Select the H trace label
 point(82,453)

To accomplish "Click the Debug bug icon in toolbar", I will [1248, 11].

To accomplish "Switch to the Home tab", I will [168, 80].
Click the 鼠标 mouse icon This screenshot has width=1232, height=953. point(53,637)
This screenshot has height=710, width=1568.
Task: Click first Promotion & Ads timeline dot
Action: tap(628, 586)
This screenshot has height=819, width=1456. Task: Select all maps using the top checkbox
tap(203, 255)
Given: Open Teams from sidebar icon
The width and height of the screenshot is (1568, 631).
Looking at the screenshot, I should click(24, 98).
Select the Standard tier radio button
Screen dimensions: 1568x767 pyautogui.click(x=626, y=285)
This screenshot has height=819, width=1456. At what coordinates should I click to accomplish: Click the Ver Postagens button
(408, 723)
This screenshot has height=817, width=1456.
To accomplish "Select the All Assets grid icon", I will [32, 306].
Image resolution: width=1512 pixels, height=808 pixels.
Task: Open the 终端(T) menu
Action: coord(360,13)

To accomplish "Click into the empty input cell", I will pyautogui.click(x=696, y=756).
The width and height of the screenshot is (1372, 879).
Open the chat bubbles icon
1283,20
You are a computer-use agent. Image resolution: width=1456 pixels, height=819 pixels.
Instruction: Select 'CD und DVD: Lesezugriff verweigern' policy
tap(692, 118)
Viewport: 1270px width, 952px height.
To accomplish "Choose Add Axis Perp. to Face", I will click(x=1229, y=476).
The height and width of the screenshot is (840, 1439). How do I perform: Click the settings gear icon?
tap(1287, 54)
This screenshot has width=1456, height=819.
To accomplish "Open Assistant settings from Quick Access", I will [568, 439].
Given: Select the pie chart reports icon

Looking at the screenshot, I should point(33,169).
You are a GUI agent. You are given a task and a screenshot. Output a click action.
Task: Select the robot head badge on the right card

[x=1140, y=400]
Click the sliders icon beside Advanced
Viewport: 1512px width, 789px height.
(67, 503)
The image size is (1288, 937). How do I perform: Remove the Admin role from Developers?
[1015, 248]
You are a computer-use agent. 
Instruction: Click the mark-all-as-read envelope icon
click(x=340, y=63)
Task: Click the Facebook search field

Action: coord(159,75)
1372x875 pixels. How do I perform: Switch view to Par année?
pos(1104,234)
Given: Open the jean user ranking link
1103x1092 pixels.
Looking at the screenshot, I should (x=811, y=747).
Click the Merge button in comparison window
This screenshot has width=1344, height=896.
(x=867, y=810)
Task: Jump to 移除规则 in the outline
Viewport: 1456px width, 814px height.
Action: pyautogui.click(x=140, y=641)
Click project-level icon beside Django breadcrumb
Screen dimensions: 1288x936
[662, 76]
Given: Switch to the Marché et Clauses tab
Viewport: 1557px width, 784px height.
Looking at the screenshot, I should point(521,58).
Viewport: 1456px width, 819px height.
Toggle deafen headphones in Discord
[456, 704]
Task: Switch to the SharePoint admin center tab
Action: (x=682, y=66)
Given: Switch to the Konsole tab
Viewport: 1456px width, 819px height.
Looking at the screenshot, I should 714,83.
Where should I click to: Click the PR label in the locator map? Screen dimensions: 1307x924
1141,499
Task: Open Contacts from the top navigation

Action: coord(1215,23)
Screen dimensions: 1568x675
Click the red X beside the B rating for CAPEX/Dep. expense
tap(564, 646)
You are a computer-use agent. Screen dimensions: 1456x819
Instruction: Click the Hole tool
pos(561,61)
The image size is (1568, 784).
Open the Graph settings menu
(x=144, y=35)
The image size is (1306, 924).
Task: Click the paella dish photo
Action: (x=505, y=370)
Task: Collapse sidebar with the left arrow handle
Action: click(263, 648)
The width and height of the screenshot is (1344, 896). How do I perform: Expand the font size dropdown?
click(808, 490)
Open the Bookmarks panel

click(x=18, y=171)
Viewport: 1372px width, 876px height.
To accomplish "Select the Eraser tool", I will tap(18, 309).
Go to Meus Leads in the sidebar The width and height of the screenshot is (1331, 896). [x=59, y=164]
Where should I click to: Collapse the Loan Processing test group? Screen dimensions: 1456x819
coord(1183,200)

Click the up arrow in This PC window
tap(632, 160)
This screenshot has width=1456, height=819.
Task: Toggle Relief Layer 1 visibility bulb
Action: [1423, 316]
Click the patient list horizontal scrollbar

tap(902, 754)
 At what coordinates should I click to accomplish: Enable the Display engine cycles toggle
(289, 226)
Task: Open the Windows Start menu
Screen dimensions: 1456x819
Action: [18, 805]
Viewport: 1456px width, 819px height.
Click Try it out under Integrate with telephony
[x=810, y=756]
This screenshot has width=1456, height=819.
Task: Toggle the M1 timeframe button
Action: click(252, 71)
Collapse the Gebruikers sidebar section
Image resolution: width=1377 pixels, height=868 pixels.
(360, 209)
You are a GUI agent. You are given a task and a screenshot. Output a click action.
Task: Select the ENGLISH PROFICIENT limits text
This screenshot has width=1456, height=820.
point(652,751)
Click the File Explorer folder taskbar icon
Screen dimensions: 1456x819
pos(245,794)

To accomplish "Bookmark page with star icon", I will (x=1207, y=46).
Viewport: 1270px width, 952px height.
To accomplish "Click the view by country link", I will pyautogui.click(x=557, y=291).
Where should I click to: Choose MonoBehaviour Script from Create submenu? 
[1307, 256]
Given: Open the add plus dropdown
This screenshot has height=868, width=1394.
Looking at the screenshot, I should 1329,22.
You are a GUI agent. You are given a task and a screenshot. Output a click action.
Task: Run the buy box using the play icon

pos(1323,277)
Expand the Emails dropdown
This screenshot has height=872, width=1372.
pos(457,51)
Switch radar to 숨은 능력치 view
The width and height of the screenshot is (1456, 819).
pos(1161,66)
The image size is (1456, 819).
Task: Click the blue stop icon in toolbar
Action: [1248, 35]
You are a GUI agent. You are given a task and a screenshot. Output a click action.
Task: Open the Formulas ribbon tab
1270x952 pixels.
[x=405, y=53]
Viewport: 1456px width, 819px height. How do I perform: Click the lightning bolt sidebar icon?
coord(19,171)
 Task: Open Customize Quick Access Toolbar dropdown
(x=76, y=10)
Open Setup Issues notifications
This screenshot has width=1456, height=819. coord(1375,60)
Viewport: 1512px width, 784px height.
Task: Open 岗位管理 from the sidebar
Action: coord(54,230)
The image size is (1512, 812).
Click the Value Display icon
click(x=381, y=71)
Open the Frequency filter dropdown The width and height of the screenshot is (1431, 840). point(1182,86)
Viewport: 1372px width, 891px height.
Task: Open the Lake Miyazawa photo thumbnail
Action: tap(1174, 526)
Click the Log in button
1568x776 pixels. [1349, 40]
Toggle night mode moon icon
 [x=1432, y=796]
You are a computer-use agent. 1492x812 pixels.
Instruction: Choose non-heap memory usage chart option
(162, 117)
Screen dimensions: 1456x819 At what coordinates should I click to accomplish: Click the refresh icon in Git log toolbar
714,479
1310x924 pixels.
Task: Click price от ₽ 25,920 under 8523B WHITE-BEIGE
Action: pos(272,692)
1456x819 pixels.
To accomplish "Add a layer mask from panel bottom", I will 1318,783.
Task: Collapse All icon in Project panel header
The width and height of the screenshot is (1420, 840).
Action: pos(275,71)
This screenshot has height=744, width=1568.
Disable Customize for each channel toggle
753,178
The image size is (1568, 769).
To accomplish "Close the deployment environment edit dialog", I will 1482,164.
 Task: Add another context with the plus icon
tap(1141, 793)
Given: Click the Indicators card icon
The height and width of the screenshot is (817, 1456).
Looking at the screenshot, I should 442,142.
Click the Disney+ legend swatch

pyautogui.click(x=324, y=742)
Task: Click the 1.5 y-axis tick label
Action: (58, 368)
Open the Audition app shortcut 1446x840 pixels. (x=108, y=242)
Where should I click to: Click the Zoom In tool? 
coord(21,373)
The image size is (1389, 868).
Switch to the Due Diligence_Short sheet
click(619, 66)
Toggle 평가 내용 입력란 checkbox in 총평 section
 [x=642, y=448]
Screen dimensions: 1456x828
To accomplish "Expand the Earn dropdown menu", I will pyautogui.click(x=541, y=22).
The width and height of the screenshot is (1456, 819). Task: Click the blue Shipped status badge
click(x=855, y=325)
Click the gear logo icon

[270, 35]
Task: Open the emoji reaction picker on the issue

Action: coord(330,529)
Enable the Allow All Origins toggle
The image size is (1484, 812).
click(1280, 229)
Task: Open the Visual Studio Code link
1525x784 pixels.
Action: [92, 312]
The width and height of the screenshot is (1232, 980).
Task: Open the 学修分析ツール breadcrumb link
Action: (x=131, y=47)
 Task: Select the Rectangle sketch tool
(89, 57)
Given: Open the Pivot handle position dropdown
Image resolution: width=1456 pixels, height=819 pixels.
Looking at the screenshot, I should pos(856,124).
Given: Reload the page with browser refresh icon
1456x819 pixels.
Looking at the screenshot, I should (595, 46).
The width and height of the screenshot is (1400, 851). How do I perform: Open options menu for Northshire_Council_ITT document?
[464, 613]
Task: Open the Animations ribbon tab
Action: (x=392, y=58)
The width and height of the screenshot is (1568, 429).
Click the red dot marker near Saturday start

::::::::

→ **PROBLEM DETAILS**
Search the records for the word "computer" and copy out every line that holds it.

→ **ANSWER BOX**
You are a computer-use agent. Image resolution: width=1456 pixels, height=819 pixels.
You are a computer-use agent. 
You are a computer-use agent. Screen dimensions: 1456x819
You are a computer-use agent. 1492x812 pixels.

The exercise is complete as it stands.